To be done. Write out the lines exactly as they appear, starting with the line that contains "Select the light" and going on through the line that contains "Open the search icon".

Start of Available records

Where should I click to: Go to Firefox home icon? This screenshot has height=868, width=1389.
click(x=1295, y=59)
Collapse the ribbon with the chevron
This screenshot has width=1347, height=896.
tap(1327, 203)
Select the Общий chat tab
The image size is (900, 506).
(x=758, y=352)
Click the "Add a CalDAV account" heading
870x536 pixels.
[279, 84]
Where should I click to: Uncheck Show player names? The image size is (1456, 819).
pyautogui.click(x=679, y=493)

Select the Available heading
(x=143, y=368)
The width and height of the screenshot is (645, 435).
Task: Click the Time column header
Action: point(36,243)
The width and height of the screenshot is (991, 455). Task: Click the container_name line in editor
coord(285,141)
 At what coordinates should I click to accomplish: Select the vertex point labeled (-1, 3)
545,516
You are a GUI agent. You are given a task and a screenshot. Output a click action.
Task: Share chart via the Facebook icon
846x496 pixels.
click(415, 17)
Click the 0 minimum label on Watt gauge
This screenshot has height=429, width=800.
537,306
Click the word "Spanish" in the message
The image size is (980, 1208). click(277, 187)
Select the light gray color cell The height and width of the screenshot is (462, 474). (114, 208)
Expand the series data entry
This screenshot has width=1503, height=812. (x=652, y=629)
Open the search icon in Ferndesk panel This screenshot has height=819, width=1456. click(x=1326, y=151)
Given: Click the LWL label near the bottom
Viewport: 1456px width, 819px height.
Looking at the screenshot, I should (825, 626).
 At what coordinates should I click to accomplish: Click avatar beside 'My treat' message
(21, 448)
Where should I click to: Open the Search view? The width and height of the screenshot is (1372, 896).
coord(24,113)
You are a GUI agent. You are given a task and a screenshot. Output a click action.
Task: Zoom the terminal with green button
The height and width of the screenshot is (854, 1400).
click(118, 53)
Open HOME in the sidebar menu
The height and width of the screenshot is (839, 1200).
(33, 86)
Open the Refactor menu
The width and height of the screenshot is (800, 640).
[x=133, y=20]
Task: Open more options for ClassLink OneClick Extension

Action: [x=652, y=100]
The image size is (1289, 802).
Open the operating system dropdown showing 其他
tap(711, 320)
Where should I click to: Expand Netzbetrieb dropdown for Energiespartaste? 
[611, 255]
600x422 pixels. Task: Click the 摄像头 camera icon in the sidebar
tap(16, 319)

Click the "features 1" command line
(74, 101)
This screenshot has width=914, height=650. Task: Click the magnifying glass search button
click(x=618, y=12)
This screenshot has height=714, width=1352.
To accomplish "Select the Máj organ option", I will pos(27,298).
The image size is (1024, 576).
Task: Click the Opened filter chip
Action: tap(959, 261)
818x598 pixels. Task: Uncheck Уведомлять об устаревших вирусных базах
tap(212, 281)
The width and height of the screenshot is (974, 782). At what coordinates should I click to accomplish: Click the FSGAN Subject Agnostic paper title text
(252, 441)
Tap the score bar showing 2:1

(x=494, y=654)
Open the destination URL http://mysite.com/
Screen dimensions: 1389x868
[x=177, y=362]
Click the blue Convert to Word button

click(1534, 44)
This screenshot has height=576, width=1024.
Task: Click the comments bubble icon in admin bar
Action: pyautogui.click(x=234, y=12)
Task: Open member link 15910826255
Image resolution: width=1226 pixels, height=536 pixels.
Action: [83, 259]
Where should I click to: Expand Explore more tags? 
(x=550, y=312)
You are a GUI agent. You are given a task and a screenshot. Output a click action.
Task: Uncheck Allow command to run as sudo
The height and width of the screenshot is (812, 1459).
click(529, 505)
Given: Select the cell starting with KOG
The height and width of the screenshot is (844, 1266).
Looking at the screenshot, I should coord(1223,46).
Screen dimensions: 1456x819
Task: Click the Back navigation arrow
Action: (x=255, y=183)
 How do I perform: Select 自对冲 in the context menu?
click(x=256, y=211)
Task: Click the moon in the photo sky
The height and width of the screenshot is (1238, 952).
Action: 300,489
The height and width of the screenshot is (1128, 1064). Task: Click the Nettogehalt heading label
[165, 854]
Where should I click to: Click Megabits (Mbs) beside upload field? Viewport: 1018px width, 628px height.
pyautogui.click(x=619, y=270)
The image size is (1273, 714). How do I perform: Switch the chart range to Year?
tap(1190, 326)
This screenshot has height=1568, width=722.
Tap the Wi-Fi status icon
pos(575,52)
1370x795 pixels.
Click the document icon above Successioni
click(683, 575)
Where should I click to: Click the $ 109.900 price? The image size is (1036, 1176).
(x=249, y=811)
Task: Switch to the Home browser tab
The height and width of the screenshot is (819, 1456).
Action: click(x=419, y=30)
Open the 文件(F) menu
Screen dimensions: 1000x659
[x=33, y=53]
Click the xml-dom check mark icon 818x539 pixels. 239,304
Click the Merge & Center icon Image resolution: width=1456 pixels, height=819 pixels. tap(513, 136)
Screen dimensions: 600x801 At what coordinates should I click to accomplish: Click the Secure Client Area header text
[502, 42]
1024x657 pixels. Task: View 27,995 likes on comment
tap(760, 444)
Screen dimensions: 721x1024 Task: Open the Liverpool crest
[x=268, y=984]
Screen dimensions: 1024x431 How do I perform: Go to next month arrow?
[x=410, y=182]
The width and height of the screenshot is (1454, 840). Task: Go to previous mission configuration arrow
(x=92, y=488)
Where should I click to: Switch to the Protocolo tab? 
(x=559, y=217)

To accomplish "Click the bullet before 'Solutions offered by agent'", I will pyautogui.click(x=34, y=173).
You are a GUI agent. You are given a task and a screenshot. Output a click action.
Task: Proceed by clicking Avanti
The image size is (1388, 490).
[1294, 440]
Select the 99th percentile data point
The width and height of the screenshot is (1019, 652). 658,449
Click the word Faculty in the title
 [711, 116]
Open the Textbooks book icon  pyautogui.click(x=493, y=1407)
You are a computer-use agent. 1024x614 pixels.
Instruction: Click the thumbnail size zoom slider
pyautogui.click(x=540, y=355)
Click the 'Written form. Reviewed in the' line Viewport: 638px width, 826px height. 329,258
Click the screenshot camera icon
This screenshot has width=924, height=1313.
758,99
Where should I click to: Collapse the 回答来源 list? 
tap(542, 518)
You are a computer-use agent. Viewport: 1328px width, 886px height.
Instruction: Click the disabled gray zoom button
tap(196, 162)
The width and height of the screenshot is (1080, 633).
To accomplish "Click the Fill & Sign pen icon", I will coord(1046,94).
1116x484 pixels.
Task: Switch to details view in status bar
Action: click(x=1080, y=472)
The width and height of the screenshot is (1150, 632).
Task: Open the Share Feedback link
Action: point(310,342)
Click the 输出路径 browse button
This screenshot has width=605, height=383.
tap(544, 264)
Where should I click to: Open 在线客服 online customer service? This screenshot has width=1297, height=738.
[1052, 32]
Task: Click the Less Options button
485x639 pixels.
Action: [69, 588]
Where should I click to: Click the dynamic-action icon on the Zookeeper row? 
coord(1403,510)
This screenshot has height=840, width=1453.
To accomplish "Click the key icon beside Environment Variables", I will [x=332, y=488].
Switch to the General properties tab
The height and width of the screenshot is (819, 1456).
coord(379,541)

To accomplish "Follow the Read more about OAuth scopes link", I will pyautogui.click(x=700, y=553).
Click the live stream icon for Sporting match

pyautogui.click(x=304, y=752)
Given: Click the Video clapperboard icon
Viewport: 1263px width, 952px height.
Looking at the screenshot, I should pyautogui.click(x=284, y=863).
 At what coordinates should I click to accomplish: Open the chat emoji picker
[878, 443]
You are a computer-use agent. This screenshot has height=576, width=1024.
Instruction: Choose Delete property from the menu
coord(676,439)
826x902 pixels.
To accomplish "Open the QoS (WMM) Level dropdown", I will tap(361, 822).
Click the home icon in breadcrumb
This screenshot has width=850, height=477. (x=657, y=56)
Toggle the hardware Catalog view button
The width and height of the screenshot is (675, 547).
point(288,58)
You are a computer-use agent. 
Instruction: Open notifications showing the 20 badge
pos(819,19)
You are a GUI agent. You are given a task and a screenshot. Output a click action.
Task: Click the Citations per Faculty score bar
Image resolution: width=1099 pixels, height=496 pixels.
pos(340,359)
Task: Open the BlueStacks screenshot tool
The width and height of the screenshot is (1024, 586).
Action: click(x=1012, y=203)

End of Available records

Exercise output.
Select the light gray color cell The height and width of the screenshot is (462, 474). (114, 208)
Expand the series data entry
This screenshot has width=1503, height=812. (x=652, y=629)
Open the search icon in Ferndesk panel This screenshot has height=819, width=1456. click(x=1326, y=151)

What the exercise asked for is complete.